May 3, 2024

British Company Applies for Shale Gas Fracking Permit

LONDON — Cuadrilla Resources, a private equity-backed British oil and gas company, continues to try to find a way to produce shale gas in its home country.

On Friday, the company said it was applying for a permit to hydraulically fracture an exploration well that it has drilled at Grange Hill in Lancashire in northwest England. The company hopes to be able to test the well next year. The company also said it planned to ask for permission to drill and fracture six new wells in the region.

Hydraulic fracturing, or fracking, involves pumping large amounts of liquids and sand or other material down wells to loosen up rock formations so that the oil and natural gas they contain flow out.

Cuadrilla’s efforts to pioneer shale gas production in Britain has not been without setbacks. An attempt to fracture another well in 2011 set off small tremors and led to an 18-month moratorium on fracking that was only recently lifted.

Despite tens of millions of dollars in expenditure, the company still has no production outside of a 1990s-era gas well in the same area.

The company also delayed recent plans to drill for oil in West Sussex, south of London, after discussions with environmental regulators determined that it needed additional permits.

AJ Lucas, an Australian engineering company that is one of Cuadrilla’s two main owners with Riverstone Holdings, a private equity firm based in New York, said it had invested about $74 million in the company since 2007.

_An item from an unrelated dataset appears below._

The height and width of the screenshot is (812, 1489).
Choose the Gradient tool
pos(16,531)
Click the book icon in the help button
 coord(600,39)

Despite the costs and delays, there have been some recent upbeat omens for the company and other would-be shale gas drillers. Britain’s coalition government sees shale gas as a possible replacement for the declining production in the North Sea and is broadly supportive.

‘’There is a general recognition we should be getting on with the exploration phase,’’ Francis Egan, Cuadrilla’s chief executive, said during a recent interview.

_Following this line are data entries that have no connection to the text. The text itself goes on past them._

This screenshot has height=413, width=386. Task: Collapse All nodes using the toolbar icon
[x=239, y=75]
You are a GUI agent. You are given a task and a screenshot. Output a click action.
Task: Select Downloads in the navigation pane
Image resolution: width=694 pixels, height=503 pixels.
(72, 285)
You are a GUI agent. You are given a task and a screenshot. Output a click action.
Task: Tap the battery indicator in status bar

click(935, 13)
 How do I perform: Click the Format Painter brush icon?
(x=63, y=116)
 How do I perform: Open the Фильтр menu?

Last month, Centrica, one of the large British utilities, agreed to pay 40 million pounds, or $60 million, in cash and 60 million pounds in financing commitments for a 25 percent share in Cuadrilla’s 1,200-square-kilometer, or about 460-square-mile, Lancashire license area.

‘’With North Sea gas reserves declining and the U.K. becoming more dependent on imported gas supplies, it is important that we look for opportunities to develop domestic gas resources,’’ Centrica said.

In addition, a recent study by the British Geological Survey, a research group, estimated that there could be a large amount of shale gas — 1,300 trillion cubic feet, or 37 trillion cubic meters — below the region in central England where Cuadrilla has its main licenses. Britain’s current natural gas reserves are about 8.7 trillion cubic feet.

But until companies are permitted to drill and test extensively, how much of the gas, if any, is commercially recoverable will not be known.

Michael Stephenson, a geologist at the geological survey, said that the British formation most closely resembled the Barnett shale, a formation in the Dallas-Fort Worth area of Texas that is one of the main shale gas producers in the United States. Mr. Stephenson said that while the Barnett shale appeared to be almost entirely formed of dead marine organisms from an ancient seabed, the British shale, which is known as the Bowland shale, has more terrestrial content like pieces of plants and wood.

‘’This will probably have some effect on the quality of the gas,’’ he said, meaning that it may not flow as well.

In general, major companies like BP and Royal Dutch Shell have played a waiting game about the shale gas situation in Britain, preferring to have others take the risk as well as bear the intense scrutiny that drilling on land in Britain attracts.

‘’People won’t drill unless they understand the potential, and they won’t understand the potential unless they drill,’’ Mr. Stephenson said.

Cuadrilla is the exception. Along with others in the industry, it is now offering incentives to local communities where it wants to drill.

It says that it will pay 100,000 pounds, or about $151,000, for each well site and share 1 percent of the revenues. The company estimates that could be as much as 1.4 billion pounds, or $2.1 billion, of shale gas in Lancashire.